Kommt aufs Bios an ,beim Phönix Bios heißt die Option (PC HEALTH STATUS )  .
Dann sollte es CPU FAN WARNING  sein .


----------



## MATRIX KILLER (1. Dezember 2009)

danke für deinen tip.werde mal nachschauen

komisch ist aber nur warum jetzt diese meldung erscheint wobei der kühler seit fast 4 monaten in betrieb ist


----------



## MATRIX KILLER (1. Dezember 2009)

MATRIX KILLER schrieb:


> danke für deinen tip.werde mal nachschauen
> 
> komisch ist aber nur warum jetzt diese meldung erscheint wobei der kühler seit fast 4 monaten in betrieb ist



Meine Frau sagte mir gerade das sie dann die F1 Taste drücken muss damit der pc hoch bootet


----------



## longtom (1. Dezember 2009)

Is klar ,damit bestätigst du die Warnung gelesen zu haben .
Aber wenn die Sache plötzlich gekommen is solltest du evtl. mal besser nachsehen ob der stecker und das Kabel vom Kühler in Ordnung sind .


----------



## MATRIX KILLER (1. Dezember 2009)

warum sollte was am stecker oder am kabel sein wenn alles vorher in ordnung war.werde mal nachsehen


----------



## mmayr (1. Dezember 2009)

Erstens verursacht nicht der Kühler die Fehlermeldung, sondern der Lüfter. Der Lüfter ist das was sich dreht, der Kühler ist das Metallteil, wo der Lüfter draufsteckt! 

Wenns keine Temperaturprobleme gibt, schalt die Meldung einfach im Bios ab.

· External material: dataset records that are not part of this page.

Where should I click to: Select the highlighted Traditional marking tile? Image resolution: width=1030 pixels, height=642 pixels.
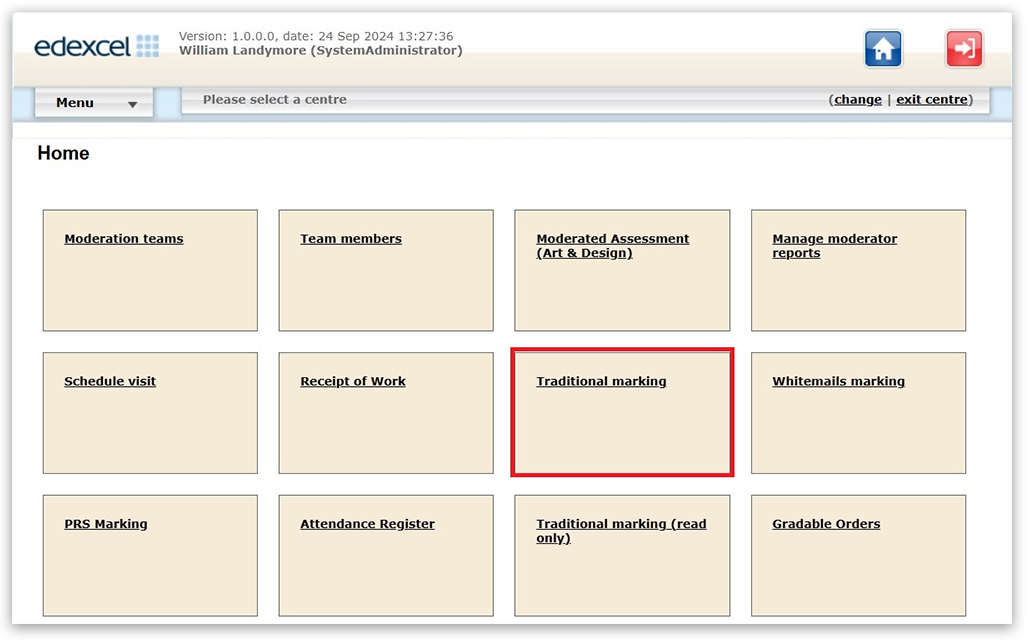pyautogui.click(x=601, y=381)
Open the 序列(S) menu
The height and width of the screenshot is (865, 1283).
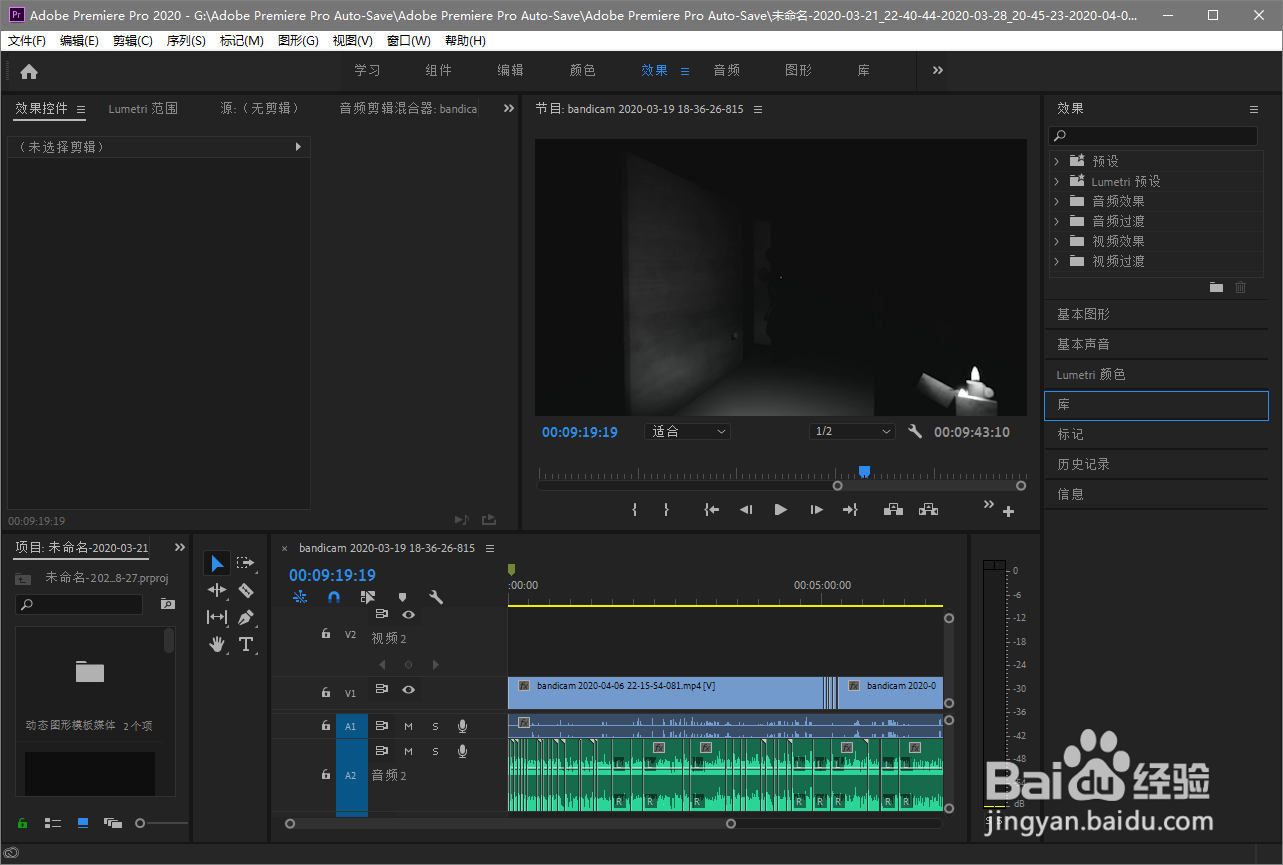[x=186, y=41]
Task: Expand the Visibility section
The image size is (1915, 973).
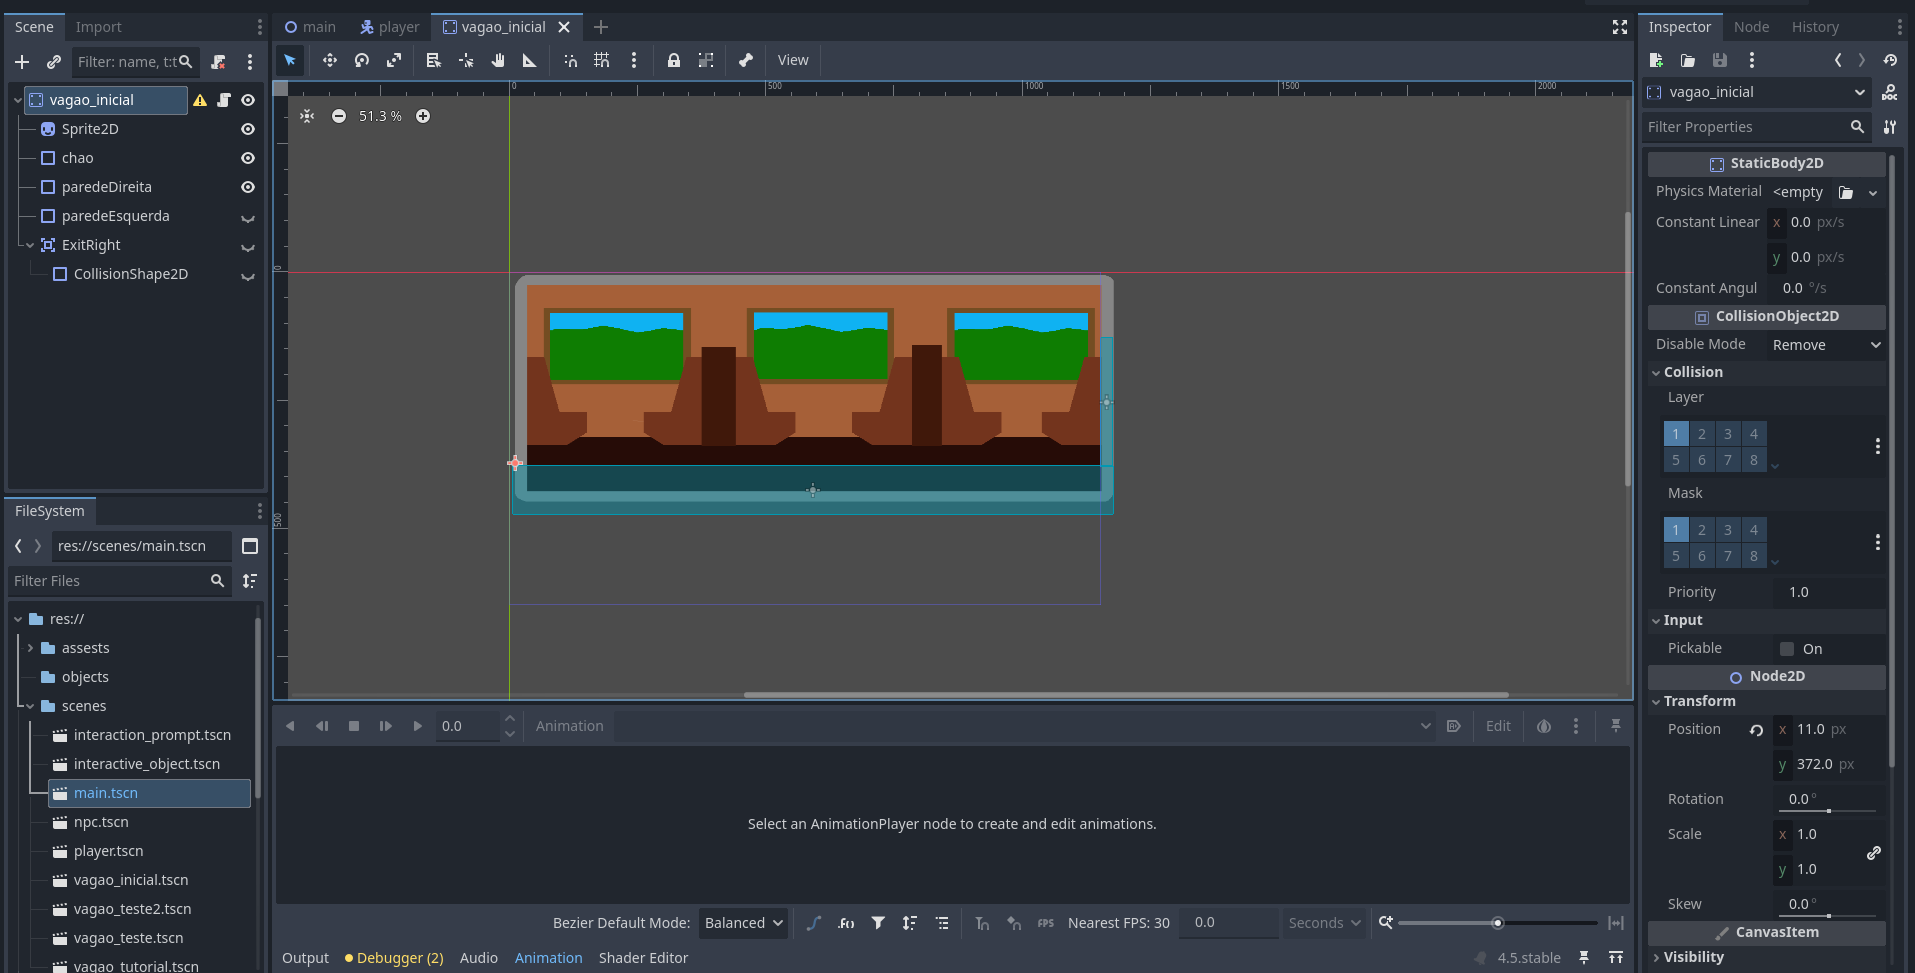Action: (1693, 957)
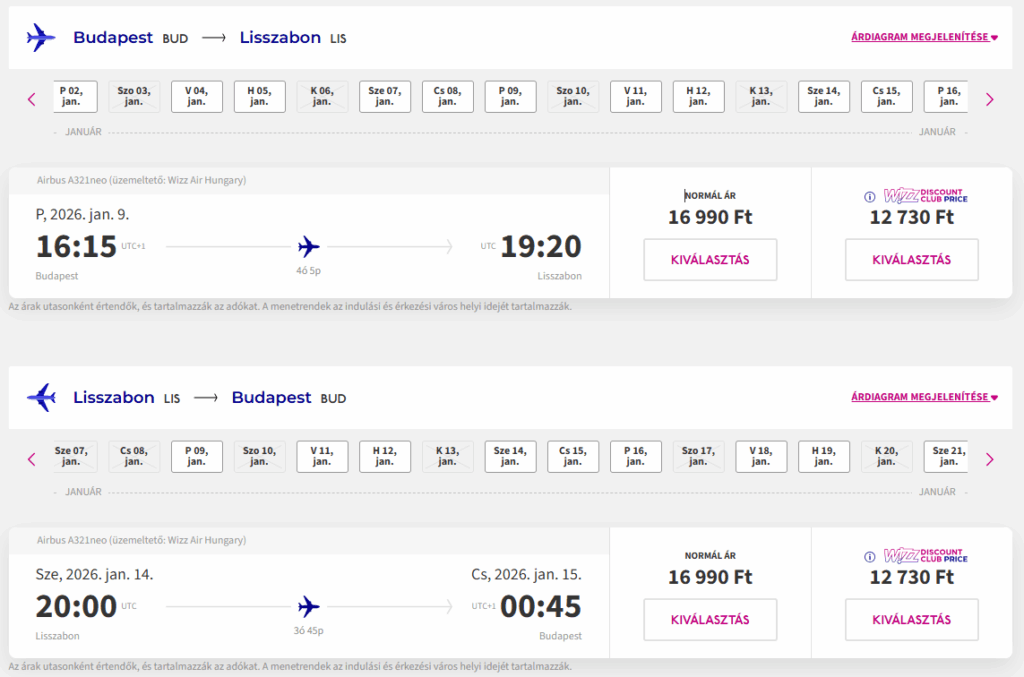Show later return dates with right arrow
The width and height of the screenshot is (1024, 677).
989,459
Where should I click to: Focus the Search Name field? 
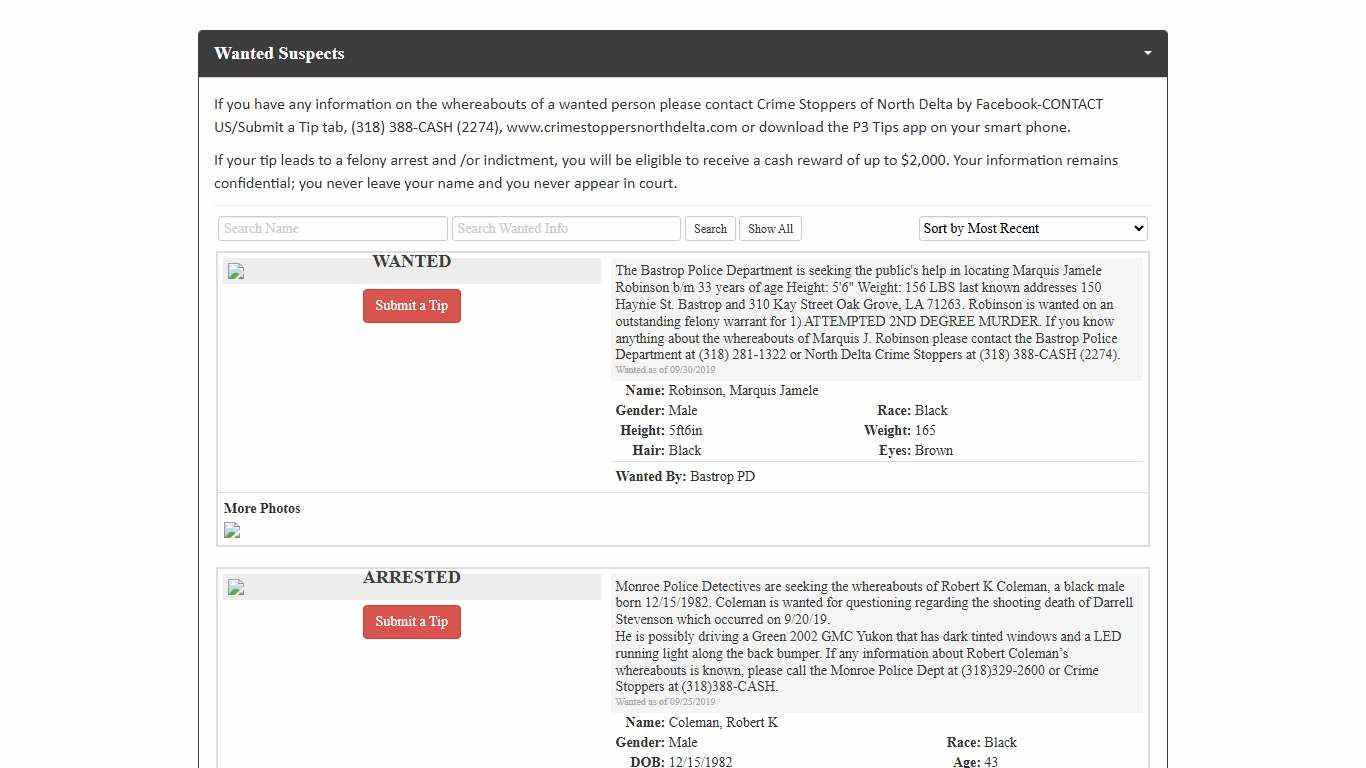(x=332, y=229)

Mein Gigabyte-Board, das ich mal hatte gab diese Meldung auch immer aus. Falls deine CPU zu heiß werden sollte, schaltet sie sich eh aus. 

Mfg mmayr


----------



## KaiHD7960xx (2. Dezember 2009)

> Wenns keine Temperaturprobleme gibt, schalt die Meldung einfach im Bios ab. Mein Gigabyte-Board, das ich mal hatte gab diese Meldung auch immer aus. Falls deine CPU zu heiß werden sollte, schaltet sie sich eh aus.



jep!! ebenso ausschalten würde ich die "Press F1 To Continue" Fehlermeldung.


----------